Mental illness is recognised as a major threat to health across the world.  In Britain, depression costs the NHS £11 billion per year, largely as a result of the rising consumption of antidepressants.  Reducing the personal and financial burden of mental illness has become a key target for national health services and international organisations such as the WHO.

Balance has constituted a pivotal concept within modern scientific and clinical accounts of mental illness.  After the Second World War, psychiatrists and pharmaceutical companies promoted a medical model of mental illness according to which depression was primarily caused by `chemical imbalances’ in the brain.  Treatment with antidepressants or `mood stabilisers’, they argued, served to improve symptoms by restoring the balance of neurotransmitters.  Psychiatrists interested in the psychosocial determinants of mental illness also embraced the concept of balance: mental illness was caused not by chemical disequilibria but by unbalanced lifestyles or the failure to effectively manage work-life balance.  From this perspective, treatment was aimed at helping patients re-establish a sense of balance in their lives through CBT, relaxation techniques, mindfulness meditation, and outdoor exercise in the `green gym’ or `blue gym’.

This strand of research will explore scientific and clinical models of mental illness, alongside oral histories and patient narratives, in order to reveal the manner in which notions of balance have shaped perceptions of mental illness and impacted on the identities and experiences of patients and their families.

c) The balance of nature

In a speech to the Royal Society in 1988, Margaret Thatcher claimed that `Protecting the balance of nature is . . . one of the great challenges of the late twentieth century.’  Thatcher’s comments testify to growing scientific, public and political interest in preserving ecological balance and ensuring the sustainability of the cosmos.  Although `the balance of nature’ was often dismissed as a myth, the notion served to support political arguments for greater regulation of environmental hazards, mobilise economic resources, and shape approaches to health and illness.

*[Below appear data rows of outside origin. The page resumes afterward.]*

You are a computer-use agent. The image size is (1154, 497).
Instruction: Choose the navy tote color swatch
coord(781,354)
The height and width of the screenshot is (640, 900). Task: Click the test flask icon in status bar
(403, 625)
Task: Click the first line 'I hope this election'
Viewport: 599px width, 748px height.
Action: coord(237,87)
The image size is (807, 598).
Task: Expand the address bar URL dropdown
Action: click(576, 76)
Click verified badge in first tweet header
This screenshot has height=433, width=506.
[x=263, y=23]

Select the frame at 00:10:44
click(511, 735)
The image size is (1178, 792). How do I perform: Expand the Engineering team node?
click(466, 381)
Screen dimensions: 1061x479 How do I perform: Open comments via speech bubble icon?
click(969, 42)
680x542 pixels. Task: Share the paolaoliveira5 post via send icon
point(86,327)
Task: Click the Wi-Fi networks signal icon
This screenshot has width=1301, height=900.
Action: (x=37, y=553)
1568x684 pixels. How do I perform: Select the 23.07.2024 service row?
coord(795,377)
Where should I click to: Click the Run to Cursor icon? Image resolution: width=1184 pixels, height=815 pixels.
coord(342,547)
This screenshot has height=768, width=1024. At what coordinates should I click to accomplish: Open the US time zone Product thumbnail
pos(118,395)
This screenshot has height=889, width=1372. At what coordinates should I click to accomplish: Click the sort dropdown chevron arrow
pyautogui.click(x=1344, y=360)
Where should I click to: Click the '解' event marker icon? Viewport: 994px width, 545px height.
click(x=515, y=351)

Late twentieth-century concerns about the impact of human consumption on environmental sustainability and anxieties about the health impact of climate change deepened in the light of evidence that global variations in population growth and density were also adversely affecting ecological balance and human well-being.  Attempts to control social and ecological systems in order to improve human health were often predicated upon biological accounts of balance, leading to specific attempts to promote individual lifestyle choices and welfare policies in order to reduce the burden of obesity and mental illness.  Environmental scientists, clinicians, policy-makers and international health organisations increasingly advocated exercise, outdoor recreation in the green or blue gym, and balanced diets to combat chronic disease and increase awareness of the importance of environmental protection.

This element of the research will explore the manner in which modern practitioners, like many of their historical predecessors, have attempted to convince patients to incorporate exercise and leisure in natural environments into hectic, and potentially toxic, lifestyles.  Historically informed, the research will link with the work of environmental and behavioural scientists, clinicians and policy-makers.